───── TASK INPUTS ─────
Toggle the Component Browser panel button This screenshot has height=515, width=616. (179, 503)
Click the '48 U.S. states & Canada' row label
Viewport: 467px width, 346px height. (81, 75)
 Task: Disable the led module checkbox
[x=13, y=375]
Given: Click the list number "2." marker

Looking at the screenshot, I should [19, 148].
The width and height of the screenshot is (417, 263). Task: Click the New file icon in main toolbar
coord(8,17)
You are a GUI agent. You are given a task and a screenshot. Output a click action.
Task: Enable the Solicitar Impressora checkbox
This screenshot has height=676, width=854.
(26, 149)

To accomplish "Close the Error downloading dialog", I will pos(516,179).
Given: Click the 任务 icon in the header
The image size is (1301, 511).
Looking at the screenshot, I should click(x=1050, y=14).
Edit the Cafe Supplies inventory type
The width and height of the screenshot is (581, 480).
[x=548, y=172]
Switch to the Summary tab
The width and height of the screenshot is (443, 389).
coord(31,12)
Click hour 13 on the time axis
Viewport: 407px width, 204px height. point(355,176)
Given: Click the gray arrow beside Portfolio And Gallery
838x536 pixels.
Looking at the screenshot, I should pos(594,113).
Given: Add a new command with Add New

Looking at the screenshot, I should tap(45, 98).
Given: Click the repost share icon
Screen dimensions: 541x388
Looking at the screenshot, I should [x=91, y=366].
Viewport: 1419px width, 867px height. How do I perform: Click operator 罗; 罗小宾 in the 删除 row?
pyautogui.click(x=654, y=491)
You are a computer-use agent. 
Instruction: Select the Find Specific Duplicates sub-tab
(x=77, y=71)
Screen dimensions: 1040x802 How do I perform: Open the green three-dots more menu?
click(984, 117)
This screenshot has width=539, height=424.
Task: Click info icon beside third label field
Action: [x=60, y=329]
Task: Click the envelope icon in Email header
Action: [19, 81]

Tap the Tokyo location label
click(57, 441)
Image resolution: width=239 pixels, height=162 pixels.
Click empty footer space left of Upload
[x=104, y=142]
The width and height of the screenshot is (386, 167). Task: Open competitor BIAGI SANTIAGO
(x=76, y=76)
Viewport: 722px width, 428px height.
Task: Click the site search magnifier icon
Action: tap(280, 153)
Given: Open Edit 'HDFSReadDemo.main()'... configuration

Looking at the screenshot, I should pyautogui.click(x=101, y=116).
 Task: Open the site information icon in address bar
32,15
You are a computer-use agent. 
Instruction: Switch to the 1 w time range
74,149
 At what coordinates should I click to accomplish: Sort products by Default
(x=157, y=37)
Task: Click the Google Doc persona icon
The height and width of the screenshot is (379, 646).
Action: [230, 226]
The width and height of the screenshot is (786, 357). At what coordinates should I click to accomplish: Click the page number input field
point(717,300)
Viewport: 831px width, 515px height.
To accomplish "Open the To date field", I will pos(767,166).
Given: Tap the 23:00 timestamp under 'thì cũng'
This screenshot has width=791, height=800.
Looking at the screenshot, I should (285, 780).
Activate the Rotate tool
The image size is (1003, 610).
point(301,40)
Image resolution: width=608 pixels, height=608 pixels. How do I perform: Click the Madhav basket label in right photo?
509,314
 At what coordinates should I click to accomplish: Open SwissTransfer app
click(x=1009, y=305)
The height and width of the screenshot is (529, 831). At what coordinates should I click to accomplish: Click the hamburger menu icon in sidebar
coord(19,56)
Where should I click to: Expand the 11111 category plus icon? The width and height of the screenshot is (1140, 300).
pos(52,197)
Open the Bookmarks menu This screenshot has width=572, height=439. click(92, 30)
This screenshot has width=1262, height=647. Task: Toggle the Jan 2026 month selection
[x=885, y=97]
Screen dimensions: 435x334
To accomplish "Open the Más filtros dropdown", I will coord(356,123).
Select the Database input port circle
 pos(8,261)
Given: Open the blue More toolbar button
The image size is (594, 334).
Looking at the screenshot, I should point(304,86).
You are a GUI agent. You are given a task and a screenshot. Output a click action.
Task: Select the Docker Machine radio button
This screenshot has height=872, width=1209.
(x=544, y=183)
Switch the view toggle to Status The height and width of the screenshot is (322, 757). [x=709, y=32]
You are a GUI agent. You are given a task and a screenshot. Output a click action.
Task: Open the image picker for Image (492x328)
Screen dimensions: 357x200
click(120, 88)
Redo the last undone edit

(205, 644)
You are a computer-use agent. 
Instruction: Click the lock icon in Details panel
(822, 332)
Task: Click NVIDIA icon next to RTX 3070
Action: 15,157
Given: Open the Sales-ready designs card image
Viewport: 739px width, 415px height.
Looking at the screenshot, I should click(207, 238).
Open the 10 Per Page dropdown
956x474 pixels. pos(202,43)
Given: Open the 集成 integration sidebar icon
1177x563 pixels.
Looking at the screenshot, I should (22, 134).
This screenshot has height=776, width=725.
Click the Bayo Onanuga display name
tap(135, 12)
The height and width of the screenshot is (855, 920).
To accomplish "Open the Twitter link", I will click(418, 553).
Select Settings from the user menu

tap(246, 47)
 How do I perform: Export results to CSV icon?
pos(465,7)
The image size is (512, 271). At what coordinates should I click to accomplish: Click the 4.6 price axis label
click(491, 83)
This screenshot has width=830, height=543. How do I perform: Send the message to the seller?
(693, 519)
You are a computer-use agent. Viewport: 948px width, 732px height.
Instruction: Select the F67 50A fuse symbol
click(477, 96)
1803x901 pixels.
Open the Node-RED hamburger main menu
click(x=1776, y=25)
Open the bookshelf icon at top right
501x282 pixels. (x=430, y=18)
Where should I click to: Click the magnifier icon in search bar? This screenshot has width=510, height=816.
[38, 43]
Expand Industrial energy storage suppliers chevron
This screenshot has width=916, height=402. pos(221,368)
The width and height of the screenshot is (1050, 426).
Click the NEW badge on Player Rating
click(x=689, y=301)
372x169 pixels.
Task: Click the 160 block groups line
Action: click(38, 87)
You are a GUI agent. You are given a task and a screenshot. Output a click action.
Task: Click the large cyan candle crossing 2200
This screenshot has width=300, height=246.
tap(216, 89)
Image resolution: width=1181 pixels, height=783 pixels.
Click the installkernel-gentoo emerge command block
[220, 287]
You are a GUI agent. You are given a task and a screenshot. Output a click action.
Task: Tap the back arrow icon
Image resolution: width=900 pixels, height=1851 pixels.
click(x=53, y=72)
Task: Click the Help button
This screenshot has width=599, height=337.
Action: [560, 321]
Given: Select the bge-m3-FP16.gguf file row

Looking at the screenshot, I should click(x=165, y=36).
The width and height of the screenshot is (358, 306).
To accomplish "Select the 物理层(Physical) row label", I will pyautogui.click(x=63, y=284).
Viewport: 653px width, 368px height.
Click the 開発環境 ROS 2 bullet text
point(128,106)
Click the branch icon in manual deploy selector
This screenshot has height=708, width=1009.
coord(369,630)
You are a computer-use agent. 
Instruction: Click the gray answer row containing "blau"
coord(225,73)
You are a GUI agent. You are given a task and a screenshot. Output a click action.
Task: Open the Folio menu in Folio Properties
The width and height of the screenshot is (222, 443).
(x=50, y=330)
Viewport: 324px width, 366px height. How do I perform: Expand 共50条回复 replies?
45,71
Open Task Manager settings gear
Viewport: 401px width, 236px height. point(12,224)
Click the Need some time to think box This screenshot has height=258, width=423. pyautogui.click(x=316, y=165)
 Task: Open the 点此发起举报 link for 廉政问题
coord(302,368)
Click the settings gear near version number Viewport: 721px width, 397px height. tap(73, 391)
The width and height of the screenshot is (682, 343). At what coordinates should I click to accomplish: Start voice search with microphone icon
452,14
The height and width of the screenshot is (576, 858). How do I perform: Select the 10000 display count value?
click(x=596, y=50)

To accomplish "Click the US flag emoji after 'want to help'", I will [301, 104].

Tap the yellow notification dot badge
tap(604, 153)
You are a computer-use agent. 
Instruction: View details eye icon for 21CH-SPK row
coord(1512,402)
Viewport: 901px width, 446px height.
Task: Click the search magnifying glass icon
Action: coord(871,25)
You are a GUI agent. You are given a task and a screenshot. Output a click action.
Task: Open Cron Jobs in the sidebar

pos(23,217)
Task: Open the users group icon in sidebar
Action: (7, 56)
─────
**ACTIVITY:**
Please copy out every line in the listing that has the string "button".

**SOLUTION TO THE EXERCISE:**
Toggle the Component Browser panel button This screenshot has height=515, width=616. (179, 503)
Given: Open the blue More toolbar button
Task: Select the Docker Machine radio button
Task: Click the Help button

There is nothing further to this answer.